[Collected data entries]
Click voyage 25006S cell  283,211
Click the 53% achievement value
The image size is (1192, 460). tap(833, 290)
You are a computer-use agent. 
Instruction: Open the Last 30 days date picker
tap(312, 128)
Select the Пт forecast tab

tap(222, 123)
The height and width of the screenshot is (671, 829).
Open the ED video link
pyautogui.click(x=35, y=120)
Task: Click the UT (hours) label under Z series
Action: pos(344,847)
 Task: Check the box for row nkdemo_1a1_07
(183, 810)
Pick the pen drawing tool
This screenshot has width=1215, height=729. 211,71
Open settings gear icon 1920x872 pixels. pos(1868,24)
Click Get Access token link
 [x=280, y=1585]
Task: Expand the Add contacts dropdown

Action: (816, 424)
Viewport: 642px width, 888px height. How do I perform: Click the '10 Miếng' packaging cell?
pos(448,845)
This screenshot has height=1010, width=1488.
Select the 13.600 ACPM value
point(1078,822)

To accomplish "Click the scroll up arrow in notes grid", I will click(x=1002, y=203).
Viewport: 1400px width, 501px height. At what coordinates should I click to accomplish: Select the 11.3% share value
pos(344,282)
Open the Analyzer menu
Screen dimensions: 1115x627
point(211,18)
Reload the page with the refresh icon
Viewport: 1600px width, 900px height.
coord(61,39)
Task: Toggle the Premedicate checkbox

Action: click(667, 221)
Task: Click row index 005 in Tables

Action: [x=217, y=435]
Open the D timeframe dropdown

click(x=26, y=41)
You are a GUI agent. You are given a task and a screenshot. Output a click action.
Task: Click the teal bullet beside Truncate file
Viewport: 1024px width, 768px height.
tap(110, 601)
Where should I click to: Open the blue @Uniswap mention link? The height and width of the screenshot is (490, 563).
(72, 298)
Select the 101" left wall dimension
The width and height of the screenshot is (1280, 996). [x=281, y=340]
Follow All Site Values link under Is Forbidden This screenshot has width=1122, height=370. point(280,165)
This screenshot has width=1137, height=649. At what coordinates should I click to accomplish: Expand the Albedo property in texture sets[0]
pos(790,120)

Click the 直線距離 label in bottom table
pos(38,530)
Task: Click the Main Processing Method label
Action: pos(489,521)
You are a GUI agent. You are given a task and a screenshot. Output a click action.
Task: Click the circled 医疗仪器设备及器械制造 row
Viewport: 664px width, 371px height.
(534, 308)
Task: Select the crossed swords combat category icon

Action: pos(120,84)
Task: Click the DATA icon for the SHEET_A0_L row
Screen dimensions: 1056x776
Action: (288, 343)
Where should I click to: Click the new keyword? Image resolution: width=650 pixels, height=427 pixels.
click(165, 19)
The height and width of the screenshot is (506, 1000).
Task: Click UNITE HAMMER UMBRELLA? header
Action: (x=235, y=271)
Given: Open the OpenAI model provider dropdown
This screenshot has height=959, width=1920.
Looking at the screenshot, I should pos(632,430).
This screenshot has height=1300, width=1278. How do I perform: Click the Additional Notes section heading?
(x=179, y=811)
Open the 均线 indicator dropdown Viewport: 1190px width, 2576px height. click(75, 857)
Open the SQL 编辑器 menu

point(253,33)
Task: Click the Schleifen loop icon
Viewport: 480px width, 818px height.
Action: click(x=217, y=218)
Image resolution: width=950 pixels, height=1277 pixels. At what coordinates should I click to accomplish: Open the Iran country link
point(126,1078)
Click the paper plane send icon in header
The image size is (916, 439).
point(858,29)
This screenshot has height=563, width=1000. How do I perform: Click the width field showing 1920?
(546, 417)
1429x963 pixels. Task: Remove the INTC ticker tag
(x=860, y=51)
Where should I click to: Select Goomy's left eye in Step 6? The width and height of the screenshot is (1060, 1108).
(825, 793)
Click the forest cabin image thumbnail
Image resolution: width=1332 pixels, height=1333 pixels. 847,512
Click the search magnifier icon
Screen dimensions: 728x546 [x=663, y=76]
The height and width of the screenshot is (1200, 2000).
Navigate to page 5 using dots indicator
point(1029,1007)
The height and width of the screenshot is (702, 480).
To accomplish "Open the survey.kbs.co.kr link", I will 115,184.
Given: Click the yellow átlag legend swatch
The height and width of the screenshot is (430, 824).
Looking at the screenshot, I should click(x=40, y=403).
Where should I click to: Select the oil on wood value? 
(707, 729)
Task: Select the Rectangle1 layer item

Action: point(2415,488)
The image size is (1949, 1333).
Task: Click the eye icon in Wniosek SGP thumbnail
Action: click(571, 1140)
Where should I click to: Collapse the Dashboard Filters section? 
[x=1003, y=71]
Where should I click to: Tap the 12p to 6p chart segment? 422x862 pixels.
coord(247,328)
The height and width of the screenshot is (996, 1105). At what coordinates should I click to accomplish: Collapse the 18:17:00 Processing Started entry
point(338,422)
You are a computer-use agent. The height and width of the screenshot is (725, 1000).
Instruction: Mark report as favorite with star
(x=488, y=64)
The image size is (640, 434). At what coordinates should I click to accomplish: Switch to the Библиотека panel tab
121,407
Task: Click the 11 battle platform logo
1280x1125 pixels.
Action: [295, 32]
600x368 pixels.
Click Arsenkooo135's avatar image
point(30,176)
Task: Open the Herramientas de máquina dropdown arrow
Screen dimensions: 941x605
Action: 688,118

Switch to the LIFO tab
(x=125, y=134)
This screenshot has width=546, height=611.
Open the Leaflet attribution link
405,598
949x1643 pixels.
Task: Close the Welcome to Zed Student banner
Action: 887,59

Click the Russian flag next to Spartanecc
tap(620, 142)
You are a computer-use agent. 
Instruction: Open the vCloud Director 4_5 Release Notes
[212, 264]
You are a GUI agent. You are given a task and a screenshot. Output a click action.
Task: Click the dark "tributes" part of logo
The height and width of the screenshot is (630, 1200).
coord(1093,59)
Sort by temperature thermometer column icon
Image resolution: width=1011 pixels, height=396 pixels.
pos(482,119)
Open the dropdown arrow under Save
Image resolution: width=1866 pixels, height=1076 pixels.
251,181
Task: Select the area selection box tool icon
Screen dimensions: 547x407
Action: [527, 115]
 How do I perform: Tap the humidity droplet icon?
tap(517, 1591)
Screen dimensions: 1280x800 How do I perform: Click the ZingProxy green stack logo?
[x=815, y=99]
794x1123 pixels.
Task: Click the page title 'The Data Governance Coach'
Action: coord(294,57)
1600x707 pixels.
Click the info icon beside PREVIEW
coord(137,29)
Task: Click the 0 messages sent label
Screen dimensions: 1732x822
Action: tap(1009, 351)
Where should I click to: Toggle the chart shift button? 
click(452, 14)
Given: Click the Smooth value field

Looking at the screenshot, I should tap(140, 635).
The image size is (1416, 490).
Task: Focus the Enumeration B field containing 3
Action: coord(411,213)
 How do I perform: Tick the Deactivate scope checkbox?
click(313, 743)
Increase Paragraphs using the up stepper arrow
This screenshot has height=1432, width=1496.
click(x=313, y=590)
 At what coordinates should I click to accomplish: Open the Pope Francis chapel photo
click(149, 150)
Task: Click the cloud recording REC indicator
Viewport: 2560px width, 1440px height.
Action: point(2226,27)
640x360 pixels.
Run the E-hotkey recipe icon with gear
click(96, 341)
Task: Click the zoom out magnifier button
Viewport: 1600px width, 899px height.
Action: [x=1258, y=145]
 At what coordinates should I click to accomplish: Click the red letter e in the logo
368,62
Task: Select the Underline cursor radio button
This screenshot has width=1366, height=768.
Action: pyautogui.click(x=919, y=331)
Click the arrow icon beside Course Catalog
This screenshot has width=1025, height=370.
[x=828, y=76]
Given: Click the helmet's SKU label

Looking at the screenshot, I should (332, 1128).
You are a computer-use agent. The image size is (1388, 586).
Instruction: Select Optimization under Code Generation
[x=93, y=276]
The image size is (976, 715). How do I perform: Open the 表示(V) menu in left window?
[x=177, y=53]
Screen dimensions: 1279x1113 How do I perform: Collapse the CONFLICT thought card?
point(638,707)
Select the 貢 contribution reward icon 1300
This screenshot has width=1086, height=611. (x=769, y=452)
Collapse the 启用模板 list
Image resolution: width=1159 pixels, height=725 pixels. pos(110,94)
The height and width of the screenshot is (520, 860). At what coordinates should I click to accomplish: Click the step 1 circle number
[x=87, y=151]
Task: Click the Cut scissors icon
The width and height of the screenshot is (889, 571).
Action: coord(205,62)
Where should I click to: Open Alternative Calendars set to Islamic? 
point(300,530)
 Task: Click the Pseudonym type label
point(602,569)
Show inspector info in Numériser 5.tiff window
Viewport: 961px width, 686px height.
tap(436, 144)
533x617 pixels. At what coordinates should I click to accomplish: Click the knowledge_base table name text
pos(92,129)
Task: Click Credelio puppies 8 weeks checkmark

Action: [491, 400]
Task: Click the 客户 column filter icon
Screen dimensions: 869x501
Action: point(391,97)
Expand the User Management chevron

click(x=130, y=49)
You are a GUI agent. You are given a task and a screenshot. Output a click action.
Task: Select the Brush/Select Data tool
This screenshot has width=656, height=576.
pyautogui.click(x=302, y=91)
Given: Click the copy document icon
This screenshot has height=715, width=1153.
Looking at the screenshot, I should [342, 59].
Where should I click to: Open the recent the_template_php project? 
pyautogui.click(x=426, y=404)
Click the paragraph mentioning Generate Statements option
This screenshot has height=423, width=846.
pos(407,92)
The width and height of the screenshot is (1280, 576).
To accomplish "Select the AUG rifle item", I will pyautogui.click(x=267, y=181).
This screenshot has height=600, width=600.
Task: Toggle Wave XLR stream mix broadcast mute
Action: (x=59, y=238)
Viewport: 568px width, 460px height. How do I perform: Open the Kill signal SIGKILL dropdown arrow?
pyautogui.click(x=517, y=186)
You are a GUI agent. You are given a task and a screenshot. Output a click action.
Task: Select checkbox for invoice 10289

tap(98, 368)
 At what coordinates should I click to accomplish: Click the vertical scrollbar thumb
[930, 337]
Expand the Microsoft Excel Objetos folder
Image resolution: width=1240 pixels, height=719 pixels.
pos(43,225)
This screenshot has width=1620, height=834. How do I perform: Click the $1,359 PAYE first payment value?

Task brief » An exact copy of the lines above, from the one containing "The height and width of the screenshot is (671, 829)." down to the one containing "Open settings gear" and including both, is the whole answer; retype it and nothing else.

Exercise output »
The height and width of the screenshot is (671, 829).
Open the ED video link
pyautogui.click(x=35, y=120)
Task: Click the UT (hours) label under Z series
Action: pos(344,847)
 Task: Check the box for row nkdemo_1a1_07
(183, 810)
Pick the pen drawing tool
This screenshot has width=1215, height=729. 211,71
Open settings gear icon 1920x872 pixels. pos(1868,24)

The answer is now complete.